■ WHAT YOU WILL DO:
Pick out every line in the items that contains the word "accomplish", and copy each of those lines in full.

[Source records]

((

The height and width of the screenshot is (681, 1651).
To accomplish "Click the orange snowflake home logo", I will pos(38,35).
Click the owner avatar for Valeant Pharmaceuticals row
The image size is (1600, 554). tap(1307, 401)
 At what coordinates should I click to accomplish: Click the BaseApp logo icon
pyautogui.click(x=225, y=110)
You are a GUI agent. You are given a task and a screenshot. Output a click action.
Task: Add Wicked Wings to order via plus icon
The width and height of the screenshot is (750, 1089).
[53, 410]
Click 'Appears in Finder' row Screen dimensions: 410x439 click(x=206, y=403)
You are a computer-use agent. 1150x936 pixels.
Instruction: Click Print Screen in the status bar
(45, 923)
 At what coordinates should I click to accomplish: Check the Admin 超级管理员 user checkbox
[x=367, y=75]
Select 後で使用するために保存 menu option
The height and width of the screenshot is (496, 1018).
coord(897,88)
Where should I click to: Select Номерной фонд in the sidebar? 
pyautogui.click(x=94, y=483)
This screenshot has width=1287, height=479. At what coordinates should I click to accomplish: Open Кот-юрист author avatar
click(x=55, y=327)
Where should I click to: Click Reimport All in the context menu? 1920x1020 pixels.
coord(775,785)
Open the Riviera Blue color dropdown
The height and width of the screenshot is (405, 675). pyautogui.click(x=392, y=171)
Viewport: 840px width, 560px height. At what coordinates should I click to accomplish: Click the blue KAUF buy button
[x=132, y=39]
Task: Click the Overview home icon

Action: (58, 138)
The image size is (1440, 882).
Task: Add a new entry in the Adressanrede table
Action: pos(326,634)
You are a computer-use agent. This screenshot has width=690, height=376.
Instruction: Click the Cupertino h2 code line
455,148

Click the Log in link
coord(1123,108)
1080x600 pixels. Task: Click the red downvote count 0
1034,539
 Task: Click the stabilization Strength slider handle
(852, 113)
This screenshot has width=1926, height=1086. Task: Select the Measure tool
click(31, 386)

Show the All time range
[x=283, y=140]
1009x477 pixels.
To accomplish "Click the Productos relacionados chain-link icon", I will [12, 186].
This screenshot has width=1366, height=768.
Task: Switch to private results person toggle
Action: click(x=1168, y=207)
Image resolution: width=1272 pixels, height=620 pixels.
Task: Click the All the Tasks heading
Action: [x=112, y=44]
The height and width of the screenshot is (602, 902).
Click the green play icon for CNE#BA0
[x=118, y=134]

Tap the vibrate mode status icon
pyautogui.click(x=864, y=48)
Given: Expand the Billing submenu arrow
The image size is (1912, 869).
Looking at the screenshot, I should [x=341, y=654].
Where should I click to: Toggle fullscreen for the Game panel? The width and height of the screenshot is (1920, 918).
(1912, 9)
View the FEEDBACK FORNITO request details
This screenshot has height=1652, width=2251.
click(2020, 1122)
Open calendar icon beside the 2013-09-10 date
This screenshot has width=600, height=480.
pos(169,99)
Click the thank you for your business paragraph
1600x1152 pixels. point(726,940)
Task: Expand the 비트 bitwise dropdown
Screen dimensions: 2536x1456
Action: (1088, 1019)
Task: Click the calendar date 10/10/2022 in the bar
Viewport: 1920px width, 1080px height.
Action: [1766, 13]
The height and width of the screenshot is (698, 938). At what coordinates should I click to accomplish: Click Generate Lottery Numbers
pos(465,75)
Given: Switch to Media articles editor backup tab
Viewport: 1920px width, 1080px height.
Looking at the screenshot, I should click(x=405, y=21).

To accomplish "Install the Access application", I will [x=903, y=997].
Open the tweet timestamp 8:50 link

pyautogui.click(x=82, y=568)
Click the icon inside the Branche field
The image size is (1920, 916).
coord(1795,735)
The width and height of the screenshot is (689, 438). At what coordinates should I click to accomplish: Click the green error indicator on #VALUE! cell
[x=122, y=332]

))

■ SOLUTION BELOW:
To accomplish "Click the orange snowflake home logo", I will pos(38,35).
 At what coordinates should I click to accomplish: Click the BaseApp logo icon
 At what coordinates should I click to accomplish: Check the Admin 超级管理员 user checkbox
This screenshot has width=1287, height=479. At what coordinates should I click to accomplish: Open Кот-юрист author avatar
Viewport: 840px width, 560px height. At what coordinates should I click to accomplish: Click the blue KAUF buy button
To accomplish "Click the Productos relacionados chain-link icon", I will [12, 186].
The height and width of the screenshot is (698, 938). At what coordinates should I click to accomplish: Click Generate Lottery Numbers
To accomplish "Install the Access application", I will [x=903, y=997].
The width and height of the screenshot is (689, 438). At what coordinates should I click to accomplish: Click the green error indicator on #VALUE! cell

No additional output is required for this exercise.